* [WHAT NEEDS TO BE DONE] All of the data is to be copied word for word.

* [THE RECORDS]

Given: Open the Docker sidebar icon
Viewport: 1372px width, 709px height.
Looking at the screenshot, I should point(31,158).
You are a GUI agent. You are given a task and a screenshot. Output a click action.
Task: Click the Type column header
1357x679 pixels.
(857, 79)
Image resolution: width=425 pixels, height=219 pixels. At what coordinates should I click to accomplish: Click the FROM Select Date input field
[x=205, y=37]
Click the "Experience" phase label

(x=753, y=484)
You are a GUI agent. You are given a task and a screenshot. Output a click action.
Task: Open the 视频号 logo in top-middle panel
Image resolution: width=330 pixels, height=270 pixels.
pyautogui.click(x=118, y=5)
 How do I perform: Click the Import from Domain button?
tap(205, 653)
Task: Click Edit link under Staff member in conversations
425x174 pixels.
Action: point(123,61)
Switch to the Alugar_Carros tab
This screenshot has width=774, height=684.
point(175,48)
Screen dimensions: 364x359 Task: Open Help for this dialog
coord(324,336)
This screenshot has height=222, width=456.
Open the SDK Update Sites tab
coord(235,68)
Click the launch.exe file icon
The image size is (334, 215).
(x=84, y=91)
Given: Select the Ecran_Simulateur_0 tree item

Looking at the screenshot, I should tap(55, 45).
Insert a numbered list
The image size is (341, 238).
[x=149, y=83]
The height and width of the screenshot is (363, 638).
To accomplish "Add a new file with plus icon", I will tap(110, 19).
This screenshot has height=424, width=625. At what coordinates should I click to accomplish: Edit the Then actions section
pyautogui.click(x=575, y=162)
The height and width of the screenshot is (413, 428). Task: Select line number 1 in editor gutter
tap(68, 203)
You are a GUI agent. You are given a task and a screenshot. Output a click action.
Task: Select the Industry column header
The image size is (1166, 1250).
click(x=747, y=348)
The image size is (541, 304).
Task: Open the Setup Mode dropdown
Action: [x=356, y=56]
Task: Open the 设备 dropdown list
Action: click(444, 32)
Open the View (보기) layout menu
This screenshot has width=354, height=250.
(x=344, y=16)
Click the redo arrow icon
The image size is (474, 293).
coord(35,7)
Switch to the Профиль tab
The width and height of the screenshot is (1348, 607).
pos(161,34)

* [EXERCISE ANSWER]
Given: Open the Docker sidebar icon
Viewport: 1372px width, 709px height.
Looking at the screenshot, I should point(31,158).
You are a GUI agent. You are given a task and a screenshot. Output a click action.
Task: Click the Type column header
1357x679 pixels.
(857, 79)
Image resolution: width=425 pixels, height=219 pixels. At what coordinates should I click to accomplish: Click the FROM Select Date input field
[x=205, y=37]
Click the "Experience" phase label

(x=753, y=484)
You are a GUI agent. You are given a task and a screenshot. Output a click action.
Task: Open the 视频号 logo in top-middle panel
Image resolution: width=330 pixels, height=270 pixels.
pyautogui.click(x=118, y=5)
 How do I perform: Click the Import from Domain button?
tap(205, 653)
Task: Click Edit link under Staff member in conversations
425x174 pixels.
Action: point(123,61)
Switch to the Alugar_Carros tab
This screenshot has width=774, height=684.
point(175,48)
Screen dimensions: 364x359 Task: Open Help for this dialog
coord(324,336)
This screenshot has height=222, width=456.
Open the SDK Update Sites tab
coord(235,68)
Click the launch.exe file icon
The image size is (334, 215).
(x=84, y=91)
Given: Select the Ecran_Simulateur_0 tree item

Looking at the screenshot, I should tap(55, 45).
Insert a numbered list
The image size is (341, 238).
[x=149, y=83]
The height and width of the screenshot is (363, 638).
To accomplish "Add a new file with plus icon", I will tap(110, 19).
This screenshot has height=424, width=625. At what coordinates should I click to accomplish: Edit the Then actions section
pyautogui.click(x=575, y=162)
The height and width of the screenshot is (413, 428). Task: Select line number 1 in editor gutter
tap(68, 203)
You are a GUI agent. You are given a task and a screenshot. Output a click action.
Task: Select the Industry column header
The image size is (1166, 1250).
click(x=747, y=348)
The image size is (541, 304).
Task: Open the Setup Mode dropdown
Action: [x=356, y=56]
Task: Open the 设备 dropdown list
Action: click(444, 32)
Open the View (보기) layout menu
This screenshot has width=354, height=250.
(x=344, y=16)
Click the redo arrow icon
The image size is (474, 293).
coord(35,7)
Switch to the Профиль tab
The width and height of the screenshot is (1348, 607).
pos(161,34)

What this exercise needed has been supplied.